Today is a big day for the Big New Idea. I’ll be getting online with Evan later to work through the website and get it closer to launch next week. (Sign up to be the first to know when it does!)
I’m excited. I’ve been working with Squarespace for the first time (my current website is run on WordPress) and going through the frustration-elation pendulum of learning something new. I think I’ve just about cracked it.
In general, putting myself in creative hibernation has been paying off. I’ve been working like a busy bee on writing for the website, finding my team, running my first trial shoot. I’ve also started working on a series of lessons to help with Christmas preparation, which I’m SERIOUSLY EXCITED about. This morning, most of my to-do list items start with “write”. There will be a lot of words today. And a lot of music.

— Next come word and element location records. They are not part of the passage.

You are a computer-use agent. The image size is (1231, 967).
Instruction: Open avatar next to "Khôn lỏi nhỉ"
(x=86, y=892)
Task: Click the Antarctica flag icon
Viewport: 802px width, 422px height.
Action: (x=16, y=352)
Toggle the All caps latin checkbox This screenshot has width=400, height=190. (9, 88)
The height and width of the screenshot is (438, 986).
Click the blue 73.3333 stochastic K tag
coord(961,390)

Because this is what I know right now: I’ve already invested a lot. Time, money, effort, resources, hope. And yes, I’m scared that it won’t pay off. But that fear only gets in the way of doing the good work that allows the whole thing to do well.
When I’m worried about making money, I get spooked and I don’t write well. Or make good decisions.
Fear is like kryptonite.
So this morning, as I make my list and settle in, I’m surrounding myself with symbols of hope and trust. Little messages to myself, a candle, a wooden star from my retreat that says “share”.
In order to hustle, I need to trust. This is the trust and hustle phase.